Monday, December 6, 2010

PHP - Managing Memory When Processing Large Files

Something interesting I found out about PHP when processing huge files. The memory garbage collector doesn't always work the way it is intended and common tricks don't always work either.

What's even more frustrating is the common method of reading a file line by line causes huge memory leaks.
Here's my findings and solutions: (feel free to correct me if I'm wrong, even though it worked for me)

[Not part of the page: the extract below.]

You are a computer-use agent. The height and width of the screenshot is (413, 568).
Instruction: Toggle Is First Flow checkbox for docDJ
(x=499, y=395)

Common method fopen+fgets fails:
fopen() with fgets() to read line by line on files that contains almost a million lines will cause crazy memory leak. It takes only 10 seconds before it consumes pretty much 100% of the system memory and go into swap.
   My solution:
   use "head -1000 {file} | tail -1000" is much less memory intensive. The exact number of lines to process varies depending on the system speed. I had it set to 2000 and was running very smoothly.

Garbage Collector fails:
PHP's garbage collector fails to clean up memory after each loop iteration even if unset() is used (or set variables to null). The memory just keep on piling up. Unfortunately "gc_collect_cycles" which forces the garbage collector cycle to run, is only available in PHP 5.3 branch.

Example Code:
for ($i=2000; $i<=1000000; $i+=2000) {
    $data = explode("\n", shell_exec("head -$i blah.xml | tail -2000"));
    //parse using simplexml
    unset($data);
}

My Solution
You can FORCE the garbage collector to run by wrapping a process in a function. PHP does clean up memory after each function call. So for the above code example, if re-written, memory will happily hover over 0.5% constantly.

Example Code:
for ($i=2000; $i<=1000000; $i+=2000) {
    $data = shell_exec("head -$i blah.xml | tail -2000");
    process($data);
    unset($data);
}

function process($data) {
    $data = explode("\n", $data);
    //parse using simplexml
    unset($data);
}